» **WHAT THE TASK REQUIRES**: Among the entries that follow, find the lines containing the string "agent" and copy them.

» **EXERCISE INPUTS**:
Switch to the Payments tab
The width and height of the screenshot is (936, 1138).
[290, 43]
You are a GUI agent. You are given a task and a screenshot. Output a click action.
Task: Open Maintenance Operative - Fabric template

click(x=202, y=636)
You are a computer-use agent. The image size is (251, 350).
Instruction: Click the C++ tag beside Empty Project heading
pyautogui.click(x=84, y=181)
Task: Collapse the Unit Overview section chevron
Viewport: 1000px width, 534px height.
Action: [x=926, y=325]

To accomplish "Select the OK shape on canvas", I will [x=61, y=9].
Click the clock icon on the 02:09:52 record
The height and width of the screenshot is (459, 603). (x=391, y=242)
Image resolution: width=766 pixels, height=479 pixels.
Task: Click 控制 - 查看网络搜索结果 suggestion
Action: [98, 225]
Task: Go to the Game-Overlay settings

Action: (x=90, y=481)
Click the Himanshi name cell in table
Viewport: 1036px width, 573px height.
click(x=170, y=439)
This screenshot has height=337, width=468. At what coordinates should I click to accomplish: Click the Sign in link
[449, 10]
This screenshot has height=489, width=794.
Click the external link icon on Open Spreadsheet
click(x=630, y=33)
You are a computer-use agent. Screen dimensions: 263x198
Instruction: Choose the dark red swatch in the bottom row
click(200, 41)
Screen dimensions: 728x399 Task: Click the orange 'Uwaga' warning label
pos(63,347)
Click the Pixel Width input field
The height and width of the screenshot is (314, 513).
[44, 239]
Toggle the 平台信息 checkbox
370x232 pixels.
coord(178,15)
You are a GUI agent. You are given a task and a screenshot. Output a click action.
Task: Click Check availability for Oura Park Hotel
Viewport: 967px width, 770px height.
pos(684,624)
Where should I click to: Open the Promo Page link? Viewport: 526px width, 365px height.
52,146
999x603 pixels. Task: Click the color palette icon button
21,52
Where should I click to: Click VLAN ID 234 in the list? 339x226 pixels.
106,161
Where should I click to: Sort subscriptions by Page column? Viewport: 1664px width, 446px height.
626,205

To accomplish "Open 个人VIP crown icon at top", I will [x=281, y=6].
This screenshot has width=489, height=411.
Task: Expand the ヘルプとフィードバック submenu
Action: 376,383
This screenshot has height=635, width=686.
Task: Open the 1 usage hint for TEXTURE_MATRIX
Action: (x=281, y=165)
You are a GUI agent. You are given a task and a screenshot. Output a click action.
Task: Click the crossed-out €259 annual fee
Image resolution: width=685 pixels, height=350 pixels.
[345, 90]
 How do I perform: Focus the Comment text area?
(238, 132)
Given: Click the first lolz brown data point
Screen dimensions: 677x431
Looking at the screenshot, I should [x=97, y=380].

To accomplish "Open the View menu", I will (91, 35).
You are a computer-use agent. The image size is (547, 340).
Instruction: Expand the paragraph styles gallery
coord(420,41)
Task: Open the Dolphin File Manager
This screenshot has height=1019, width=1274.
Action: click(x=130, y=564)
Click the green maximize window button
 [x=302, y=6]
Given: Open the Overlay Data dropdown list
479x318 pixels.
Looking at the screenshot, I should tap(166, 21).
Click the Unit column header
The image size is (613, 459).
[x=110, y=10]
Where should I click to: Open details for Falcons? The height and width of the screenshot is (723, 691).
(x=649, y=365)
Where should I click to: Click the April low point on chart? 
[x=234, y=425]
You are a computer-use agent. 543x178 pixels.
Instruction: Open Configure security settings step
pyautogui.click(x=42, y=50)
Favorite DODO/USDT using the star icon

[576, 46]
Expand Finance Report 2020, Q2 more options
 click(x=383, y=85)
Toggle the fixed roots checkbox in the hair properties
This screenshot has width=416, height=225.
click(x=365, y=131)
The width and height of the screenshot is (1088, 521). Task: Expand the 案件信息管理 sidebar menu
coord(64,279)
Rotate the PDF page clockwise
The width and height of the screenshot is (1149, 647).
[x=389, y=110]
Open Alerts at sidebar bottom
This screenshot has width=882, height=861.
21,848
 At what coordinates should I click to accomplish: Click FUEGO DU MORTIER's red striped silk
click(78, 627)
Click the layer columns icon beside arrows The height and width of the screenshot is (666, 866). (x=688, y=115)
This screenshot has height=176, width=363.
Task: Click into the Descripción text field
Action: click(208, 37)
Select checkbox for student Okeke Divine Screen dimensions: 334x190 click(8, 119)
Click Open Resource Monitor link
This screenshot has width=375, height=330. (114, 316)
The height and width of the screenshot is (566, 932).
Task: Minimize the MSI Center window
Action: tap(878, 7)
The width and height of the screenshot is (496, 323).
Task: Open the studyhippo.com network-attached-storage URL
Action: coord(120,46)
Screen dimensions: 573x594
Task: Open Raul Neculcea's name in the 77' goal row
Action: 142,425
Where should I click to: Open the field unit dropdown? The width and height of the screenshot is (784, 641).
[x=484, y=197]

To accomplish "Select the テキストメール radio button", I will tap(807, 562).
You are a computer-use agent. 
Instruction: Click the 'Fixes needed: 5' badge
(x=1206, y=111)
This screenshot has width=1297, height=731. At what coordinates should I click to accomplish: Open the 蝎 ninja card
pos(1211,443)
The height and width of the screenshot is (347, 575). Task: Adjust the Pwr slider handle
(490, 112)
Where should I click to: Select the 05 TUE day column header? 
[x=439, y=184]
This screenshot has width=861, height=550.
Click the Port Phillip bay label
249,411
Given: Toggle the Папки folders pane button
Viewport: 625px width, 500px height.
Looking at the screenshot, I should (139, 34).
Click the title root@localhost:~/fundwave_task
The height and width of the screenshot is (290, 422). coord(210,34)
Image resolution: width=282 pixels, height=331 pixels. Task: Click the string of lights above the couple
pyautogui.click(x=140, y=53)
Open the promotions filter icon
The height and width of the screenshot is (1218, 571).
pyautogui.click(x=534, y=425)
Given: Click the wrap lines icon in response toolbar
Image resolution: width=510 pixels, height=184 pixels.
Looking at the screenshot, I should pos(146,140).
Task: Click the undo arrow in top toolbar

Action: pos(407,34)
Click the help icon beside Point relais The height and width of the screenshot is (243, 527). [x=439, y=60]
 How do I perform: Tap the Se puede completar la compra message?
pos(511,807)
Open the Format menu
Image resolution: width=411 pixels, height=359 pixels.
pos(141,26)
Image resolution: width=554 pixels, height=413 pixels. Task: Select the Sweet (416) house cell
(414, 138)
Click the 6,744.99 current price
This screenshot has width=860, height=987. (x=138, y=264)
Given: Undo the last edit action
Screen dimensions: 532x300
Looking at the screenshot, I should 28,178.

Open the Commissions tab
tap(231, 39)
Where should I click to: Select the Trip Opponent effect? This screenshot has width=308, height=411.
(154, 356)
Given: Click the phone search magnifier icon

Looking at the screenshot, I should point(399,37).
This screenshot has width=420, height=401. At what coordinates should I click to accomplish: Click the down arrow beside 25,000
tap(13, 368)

» **SOLUTION FOR THIS PROBLEM**:
You are a GUI agent. You are given a task and a screenshot. Output a click action.
You are a computer-use agent. The image size is (251, 350).
You are a computer-use agent. Screen dimensions: 263x198
You are a GUI agent. You are given a task and a screenshot. Output a click action.
You are a GUI agent. You are given a task and a screenshot. Output a click action.
You are a computer-use agent. The image size is (547, 340).
You are a computer-use agent. 543x178 pixels.
You are a computer-use agent. 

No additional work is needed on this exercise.